Set task
Please rewrite the material, beginning at the line that contains "The height and width of the screenshot is (819, 1456)." and stopping after the line that contains "(x=41, y=153)", with every line kept, requests included. Scale the click coordinates in the answers by 1.6 and round them to whole numbers, halves up, leaving the numbers in the requests unchanged.

Entries provided
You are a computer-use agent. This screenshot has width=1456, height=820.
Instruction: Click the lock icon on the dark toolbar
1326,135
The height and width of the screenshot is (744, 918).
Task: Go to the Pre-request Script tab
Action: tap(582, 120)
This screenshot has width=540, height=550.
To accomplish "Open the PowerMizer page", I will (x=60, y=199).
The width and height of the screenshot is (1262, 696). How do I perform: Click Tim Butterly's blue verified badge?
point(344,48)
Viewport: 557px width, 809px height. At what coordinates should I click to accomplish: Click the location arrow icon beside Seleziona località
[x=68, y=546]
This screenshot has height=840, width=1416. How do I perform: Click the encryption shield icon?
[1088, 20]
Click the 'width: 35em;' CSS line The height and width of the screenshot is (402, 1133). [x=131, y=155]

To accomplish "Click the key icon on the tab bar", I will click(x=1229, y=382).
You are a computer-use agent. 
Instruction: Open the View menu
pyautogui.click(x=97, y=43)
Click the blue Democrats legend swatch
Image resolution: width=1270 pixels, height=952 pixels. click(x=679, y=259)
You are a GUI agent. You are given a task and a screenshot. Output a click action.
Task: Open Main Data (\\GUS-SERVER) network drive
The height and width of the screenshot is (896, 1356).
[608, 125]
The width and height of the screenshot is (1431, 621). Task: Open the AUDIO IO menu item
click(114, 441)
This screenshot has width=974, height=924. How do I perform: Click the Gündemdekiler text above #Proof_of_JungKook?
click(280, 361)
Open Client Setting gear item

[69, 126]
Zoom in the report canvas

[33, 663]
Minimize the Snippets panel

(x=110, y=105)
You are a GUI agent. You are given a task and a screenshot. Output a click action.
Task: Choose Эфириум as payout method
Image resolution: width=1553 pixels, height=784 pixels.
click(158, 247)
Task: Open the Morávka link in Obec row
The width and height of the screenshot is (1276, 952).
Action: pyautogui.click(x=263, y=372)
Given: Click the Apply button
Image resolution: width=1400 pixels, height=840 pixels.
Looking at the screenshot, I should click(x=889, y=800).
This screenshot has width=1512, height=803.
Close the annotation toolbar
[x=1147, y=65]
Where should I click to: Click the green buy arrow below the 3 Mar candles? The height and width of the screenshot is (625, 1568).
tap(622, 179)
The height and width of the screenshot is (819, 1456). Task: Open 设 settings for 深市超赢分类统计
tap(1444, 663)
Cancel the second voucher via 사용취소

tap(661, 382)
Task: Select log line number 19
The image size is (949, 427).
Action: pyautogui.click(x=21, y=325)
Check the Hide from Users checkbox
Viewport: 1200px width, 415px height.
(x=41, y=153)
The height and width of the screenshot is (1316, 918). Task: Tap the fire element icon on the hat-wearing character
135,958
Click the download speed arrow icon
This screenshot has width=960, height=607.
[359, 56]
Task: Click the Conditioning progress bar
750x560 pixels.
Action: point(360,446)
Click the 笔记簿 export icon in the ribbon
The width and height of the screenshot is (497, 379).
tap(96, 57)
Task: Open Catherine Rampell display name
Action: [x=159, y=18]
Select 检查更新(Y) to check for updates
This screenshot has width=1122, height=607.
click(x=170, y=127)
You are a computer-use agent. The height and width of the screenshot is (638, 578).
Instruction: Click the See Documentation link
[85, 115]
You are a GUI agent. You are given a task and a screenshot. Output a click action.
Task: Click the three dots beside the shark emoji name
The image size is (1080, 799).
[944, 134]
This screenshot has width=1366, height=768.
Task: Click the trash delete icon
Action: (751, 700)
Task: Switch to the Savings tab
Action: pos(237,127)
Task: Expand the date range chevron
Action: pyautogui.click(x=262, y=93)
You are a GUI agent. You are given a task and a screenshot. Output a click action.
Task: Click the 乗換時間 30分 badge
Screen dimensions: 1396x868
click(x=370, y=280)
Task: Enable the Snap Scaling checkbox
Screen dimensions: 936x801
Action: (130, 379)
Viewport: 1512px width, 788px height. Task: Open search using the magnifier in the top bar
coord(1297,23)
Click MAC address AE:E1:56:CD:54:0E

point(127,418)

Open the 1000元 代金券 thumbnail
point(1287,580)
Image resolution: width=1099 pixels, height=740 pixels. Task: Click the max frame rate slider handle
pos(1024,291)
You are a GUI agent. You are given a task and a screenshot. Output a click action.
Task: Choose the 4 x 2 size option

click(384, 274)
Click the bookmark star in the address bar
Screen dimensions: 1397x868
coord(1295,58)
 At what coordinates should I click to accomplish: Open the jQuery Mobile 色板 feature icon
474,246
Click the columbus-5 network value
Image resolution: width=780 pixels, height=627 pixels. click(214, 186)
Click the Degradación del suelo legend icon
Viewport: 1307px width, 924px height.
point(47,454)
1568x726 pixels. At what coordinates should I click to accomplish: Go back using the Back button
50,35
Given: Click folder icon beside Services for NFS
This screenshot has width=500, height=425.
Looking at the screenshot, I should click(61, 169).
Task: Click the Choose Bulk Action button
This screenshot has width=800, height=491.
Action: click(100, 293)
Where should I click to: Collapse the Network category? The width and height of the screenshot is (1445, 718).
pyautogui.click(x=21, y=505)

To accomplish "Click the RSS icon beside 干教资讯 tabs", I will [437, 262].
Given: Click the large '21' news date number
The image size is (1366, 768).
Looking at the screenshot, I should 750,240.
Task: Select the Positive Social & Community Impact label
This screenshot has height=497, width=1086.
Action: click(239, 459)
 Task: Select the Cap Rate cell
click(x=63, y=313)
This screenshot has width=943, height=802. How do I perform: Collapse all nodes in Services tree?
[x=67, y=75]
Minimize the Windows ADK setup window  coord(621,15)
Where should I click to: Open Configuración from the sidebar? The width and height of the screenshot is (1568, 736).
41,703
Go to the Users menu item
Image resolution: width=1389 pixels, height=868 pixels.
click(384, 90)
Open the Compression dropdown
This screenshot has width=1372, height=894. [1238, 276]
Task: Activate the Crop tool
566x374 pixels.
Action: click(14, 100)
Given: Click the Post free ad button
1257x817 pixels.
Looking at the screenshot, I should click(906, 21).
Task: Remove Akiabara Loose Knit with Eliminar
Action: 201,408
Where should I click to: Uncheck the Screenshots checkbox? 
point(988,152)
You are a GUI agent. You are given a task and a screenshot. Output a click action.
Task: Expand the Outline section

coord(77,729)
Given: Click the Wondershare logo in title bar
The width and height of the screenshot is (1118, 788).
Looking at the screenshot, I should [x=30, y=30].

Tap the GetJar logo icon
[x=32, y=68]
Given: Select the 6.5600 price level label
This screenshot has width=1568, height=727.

Written solution
The height and width of the screenshot is (819, 1456). Task: Open 设 settings for 深市超赢分类统计
tap(2310, 1061)
Cancel the second voucher via 사용취소

tap(1058, 611)
Task: Select log line number 19
The image size is (949, 427).
Action: pyautogui.click(x=34, y=520)
Check the Hide from Users checkbox
Viewport: 1200px width, 415px height.
(x=66, y=245)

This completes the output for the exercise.